Just before eleven o’clock, Priests came on. Though they didn’t play longer than anyone else, and though their set came in the middle of the bill, they felt like the headliner; they received shout-outs from every performer for their work in putting the benefit together, and their set drew the most engaged crowd. They played “Right Wing,” an older song whose lyrics felt completely appropriate for the occasion; they played three songs from Nothing Feels Natural, which sounded cavernous inside the club.

Their chemistry was magnetic and undeniable: Greer prowling the stage, Daniele whipping the drums while bearing a wide grin, Mulitz providing poised support, Jaguar wielding his guitar like a weapon. They looked like the rock band you’d want to look to for inspiration in this insanity of Trumpland, for however much that could matter.

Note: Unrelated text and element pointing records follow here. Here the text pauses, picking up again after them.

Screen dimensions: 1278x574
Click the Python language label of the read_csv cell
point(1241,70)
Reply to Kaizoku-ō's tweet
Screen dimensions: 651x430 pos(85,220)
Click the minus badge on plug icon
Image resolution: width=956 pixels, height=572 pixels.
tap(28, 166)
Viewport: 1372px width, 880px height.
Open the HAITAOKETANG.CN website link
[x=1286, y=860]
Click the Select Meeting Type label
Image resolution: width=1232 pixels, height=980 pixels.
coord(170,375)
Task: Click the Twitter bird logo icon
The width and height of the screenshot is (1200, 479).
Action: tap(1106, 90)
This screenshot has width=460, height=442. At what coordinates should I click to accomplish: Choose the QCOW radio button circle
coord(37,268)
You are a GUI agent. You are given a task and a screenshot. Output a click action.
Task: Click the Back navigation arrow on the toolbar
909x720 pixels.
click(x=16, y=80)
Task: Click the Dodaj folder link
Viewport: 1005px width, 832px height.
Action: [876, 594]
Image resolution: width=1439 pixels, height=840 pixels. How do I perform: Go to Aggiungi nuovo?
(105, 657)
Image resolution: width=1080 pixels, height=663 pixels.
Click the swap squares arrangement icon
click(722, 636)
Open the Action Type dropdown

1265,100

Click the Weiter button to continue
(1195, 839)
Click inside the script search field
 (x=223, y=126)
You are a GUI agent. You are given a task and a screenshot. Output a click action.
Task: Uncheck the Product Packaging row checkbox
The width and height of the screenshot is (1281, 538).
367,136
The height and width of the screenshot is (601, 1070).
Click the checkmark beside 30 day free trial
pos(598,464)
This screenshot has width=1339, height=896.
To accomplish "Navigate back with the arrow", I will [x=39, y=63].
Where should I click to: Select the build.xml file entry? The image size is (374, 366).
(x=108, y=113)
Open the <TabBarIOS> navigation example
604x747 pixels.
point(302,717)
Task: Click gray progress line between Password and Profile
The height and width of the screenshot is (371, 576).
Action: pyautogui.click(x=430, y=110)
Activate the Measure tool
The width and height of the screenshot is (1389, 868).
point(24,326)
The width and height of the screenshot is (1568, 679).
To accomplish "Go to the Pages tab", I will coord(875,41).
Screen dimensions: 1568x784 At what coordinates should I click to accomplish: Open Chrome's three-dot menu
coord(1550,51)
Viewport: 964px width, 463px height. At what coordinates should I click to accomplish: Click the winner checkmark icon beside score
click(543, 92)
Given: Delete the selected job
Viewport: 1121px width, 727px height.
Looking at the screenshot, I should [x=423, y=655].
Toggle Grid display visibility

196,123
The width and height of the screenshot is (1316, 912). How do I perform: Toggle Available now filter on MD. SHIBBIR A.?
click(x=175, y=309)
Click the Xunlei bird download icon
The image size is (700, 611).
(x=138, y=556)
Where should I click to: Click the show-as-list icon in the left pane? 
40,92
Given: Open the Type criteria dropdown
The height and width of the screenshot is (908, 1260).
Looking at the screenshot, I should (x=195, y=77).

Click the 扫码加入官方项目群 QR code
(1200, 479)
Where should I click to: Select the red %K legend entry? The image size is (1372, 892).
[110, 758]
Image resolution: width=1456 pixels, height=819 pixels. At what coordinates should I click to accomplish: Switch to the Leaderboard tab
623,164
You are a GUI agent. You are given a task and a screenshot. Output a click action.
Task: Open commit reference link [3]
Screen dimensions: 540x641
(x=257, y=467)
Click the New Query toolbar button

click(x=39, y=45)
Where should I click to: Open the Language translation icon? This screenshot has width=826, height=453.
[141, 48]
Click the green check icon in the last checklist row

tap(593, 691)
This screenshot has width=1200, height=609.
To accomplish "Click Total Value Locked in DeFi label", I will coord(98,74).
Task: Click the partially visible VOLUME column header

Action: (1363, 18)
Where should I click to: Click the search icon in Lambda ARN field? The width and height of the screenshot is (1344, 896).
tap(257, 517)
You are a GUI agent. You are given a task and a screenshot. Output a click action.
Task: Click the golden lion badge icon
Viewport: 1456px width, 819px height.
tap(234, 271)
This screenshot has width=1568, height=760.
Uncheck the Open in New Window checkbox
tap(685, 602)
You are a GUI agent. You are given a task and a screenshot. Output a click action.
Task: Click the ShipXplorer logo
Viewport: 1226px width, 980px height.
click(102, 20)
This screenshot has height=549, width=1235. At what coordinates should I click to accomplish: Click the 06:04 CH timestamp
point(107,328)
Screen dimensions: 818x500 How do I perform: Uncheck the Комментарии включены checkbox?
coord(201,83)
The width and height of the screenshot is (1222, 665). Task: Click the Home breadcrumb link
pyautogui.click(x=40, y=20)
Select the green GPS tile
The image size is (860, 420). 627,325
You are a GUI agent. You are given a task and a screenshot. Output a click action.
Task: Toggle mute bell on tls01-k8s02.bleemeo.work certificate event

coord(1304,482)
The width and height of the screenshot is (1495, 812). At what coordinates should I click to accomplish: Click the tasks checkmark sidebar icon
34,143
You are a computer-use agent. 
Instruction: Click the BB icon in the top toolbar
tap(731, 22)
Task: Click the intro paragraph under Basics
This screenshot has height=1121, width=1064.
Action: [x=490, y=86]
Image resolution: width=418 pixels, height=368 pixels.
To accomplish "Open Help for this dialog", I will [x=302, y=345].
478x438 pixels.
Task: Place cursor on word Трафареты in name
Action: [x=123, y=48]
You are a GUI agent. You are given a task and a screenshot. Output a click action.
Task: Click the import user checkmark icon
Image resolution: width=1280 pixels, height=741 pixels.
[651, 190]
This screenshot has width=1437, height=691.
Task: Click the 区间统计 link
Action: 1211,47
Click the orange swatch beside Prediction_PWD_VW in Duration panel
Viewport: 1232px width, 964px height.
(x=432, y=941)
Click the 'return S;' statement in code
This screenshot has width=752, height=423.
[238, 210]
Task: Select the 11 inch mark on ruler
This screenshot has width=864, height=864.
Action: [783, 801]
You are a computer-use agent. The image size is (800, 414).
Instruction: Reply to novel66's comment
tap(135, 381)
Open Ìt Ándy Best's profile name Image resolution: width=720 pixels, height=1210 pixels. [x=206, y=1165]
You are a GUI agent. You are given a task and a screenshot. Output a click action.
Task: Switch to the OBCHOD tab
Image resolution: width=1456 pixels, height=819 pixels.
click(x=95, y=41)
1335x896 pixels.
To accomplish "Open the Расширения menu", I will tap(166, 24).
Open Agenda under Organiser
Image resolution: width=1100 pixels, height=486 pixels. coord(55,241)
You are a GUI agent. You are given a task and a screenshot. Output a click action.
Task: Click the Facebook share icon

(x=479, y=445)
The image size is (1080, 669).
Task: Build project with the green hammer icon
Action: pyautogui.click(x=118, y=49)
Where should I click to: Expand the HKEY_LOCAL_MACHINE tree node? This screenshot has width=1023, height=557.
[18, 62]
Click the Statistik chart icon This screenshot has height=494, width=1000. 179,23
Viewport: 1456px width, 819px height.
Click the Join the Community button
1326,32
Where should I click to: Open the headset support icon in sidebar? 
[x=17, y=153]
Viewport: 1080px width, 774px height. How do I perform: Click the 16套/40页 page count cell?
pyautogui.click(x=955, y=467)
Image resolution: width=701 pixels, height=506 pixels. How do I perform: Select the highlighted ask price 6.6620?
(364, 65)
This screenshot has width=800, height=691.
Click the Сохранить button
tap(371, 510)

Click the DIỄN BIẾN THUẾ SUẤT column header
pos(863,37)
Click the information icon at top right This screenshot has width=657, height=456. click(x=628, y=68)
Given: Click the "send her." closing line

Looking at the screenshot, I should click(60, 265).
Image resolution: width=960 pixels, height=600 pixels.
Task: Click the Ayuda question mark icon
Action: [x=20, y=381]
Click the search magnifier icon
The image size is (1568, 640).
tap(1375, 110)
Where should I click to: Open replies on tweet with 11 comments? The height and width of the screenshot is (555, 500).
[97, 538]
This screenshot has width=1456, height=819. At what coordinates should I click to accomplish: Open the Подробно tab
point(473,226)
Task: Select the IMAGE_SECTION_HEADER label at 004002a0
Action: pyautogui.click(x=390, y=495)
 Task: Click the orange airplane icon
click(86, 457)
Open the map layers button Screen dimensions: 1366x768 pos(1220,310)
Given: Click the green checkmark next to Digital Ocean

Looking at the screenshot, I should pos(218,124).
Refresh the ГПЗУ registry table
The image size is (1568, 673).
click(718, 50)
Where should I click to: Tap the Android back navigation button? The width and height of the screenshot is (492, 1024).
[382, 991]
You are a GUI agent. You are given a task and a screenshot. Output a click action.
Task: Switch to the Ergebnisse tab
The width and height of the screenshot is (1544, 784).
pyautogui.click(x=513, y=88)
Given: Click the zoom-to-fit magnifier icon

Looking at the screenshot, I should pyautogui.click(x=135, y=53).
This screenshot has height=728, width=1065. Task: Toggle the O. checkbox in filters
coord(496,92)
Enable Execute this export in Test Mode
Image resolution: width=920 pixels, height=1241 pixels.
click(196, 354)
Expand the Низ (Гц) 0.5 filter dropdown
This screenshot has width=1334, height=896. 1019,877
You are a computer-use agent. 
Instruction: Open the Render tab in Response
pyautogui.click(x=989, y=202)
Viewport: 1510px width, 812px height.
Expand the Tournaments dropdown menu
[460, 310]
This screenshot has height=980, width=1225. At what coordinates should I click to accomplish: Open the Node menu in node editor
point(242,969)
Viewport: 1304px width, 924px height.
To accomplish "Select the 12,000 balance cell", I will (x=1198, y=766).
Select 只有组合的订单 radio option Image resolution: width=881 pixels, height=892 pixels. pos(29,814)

Before Priests began their set, Greer gave a short speech. By that point, bands had been playing for four hours, and were scheduled to run until 1:30. “Are you feeling exhausted?” she asked. “The fact that you could come be here means a lot.” She announced that the sold-out show had raised more than $12,000 to be donated to the charities—a small, but valuable amount of money that wouldn’t go to waste. “This is the way forward. This is where we can put our efforts and fight this, because we can fight this and we will.” It was only the first day, but the mood was hopeful.